The biggest expense for a water utility is leakage. Water seeps out of the connections and valves consuming all the energy and labor costs along the way until disappearing into the ground. The same can be said for law firms and their clients.
Yesterday’s large client can disappear, vanish, fade away. Some clients get merged out of existence. Some hire another law firm. It’s inevitable. How inevitable is open to debate. Most client leakage is a self-inflicted wound—no one is watching over the clients to ensure the fee revenue isn’t shrinking—and taking action when it is. Urgent action.
The best performing law firms keep 92% of their clients on a year-over-year basis. The average retention rate for all law firms with 100 attorneys or more is 85.2%. And almost 20% of law firms report losing 4 of their top 10 clients every year.*
We know why the best-performing law firms remain at the top: Harvard Business School research shows increasing retention rates by 5% increases profits by 25% or more. The key words are increasing retention—keeping more of what we have.
The Astonishing Cost of Replacing Lost Clients
The cost of acquiring a new client is 8 to 12 times higher than acquiring business from an existing client. This cost will only go up as competition stiffens.
Pure math suggests the average law firm loses 15% of its top clients every year. The best performing firms manage to lose only 8% of their top clients. This difference between the best performers and all others has to be leakage.
Leakage Hits Law Firms Harder than Most
Of all professional service firms in the world, law firms have to be among the most vigilant when it comes to client retention. Clients have to give their CPA firms and advertising agencies of record notice of termination. Not so for law firms. Any corporate counsel can quietly move new matters to new law firms with little fanfare. In fact, most make a point of not telling their existing firms they are moving work—giving themselves the opportunity to avoid hard feelings, difficult discussions and general awkwardness.

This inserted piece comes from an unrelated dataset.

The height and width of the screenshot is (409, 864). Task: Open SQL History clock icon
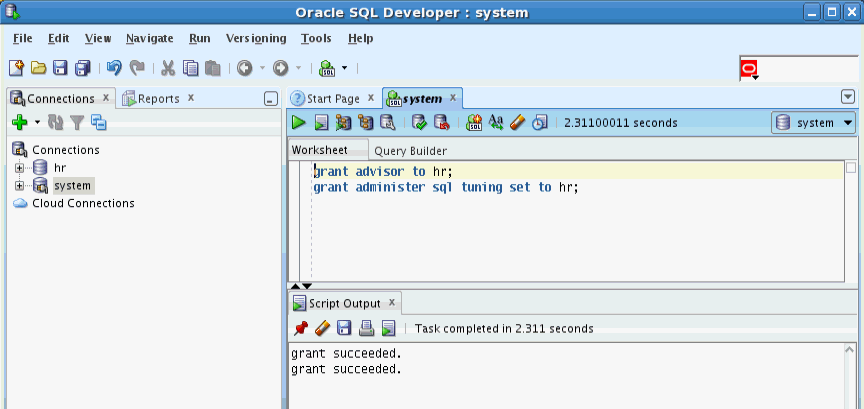(539, 122)
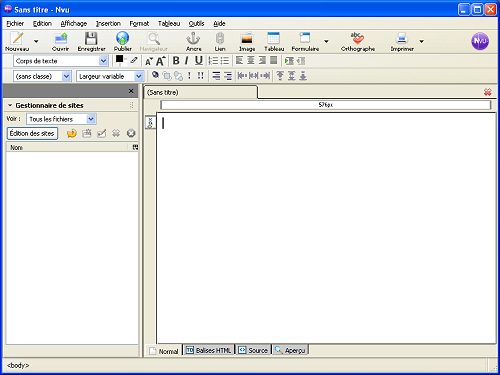
Task: Click the Publier globe icon
Action: [x=122, y=38]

Client retention is rarely discussed as a firm-wide goal and metric. Fewer than 40% of law firm partners know their firm’s client retention rate. Yet, this number tell us how much untapped profit we have sitting in our client base. And, at a more basic level tells us how good we really are at keeping other law firms out of our client base.
Some law firms argue their one-off cases contribute to low client retention. But, big companies have a continuing stream of legal spending in virtually every major practice area—and the spending is going somewhere. The aggressive law firm will make sure this work flows to their firm.

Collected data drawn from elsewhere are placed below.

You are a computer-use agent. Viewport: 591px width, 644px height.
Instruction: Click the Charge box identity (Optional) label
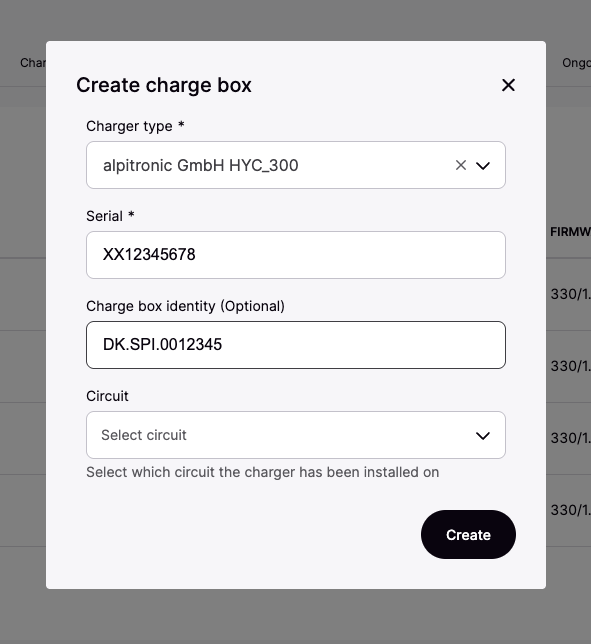coord(185,306)
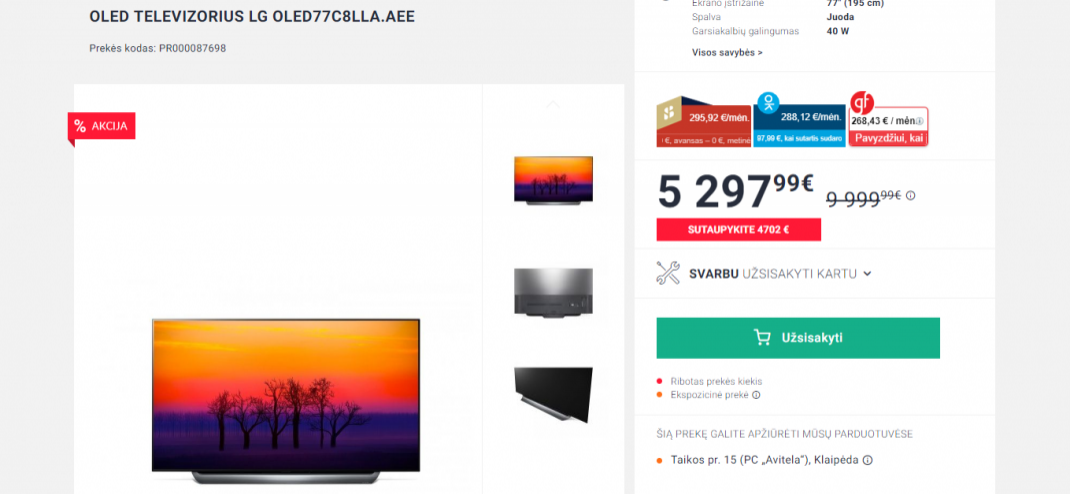Click the wrench and screwdriver tools icon
1070x494 pixels.
click(668, 273)
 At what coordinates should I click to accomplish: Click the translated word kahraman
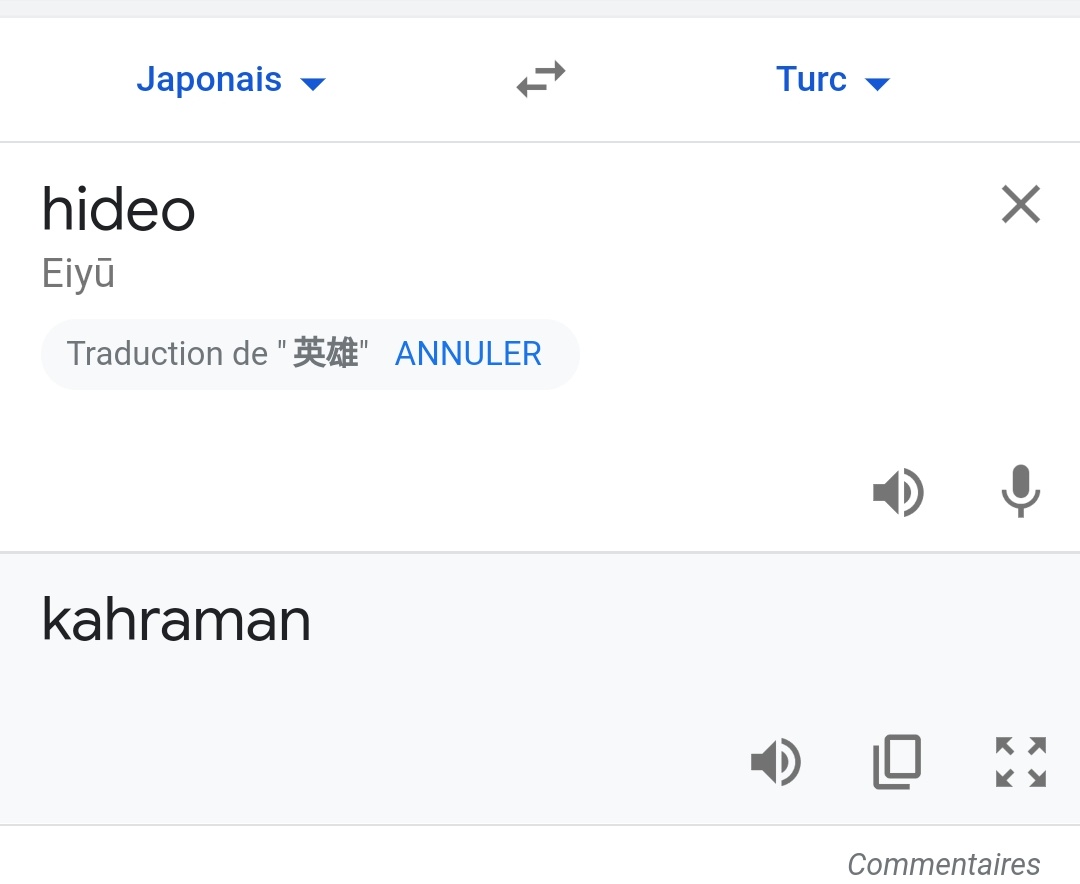tap(176, 620)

The most potent tool to boost client retention is to set a goal of where we want client retention to be—a number. Remember: increasing retention rates by 5% increases profits by 25% or more. This metric will remind everyone of the importance of keeping clients, and the profits per partner to be gained. A number likely to be read and re-read by every partner in the firm.
Then lay out your tactics and justifications for client feedback, client teams, client-specific business development plans—because everyone will understand the upside.
MBR
*Based on in-depth interviews with 210 law firm leaders.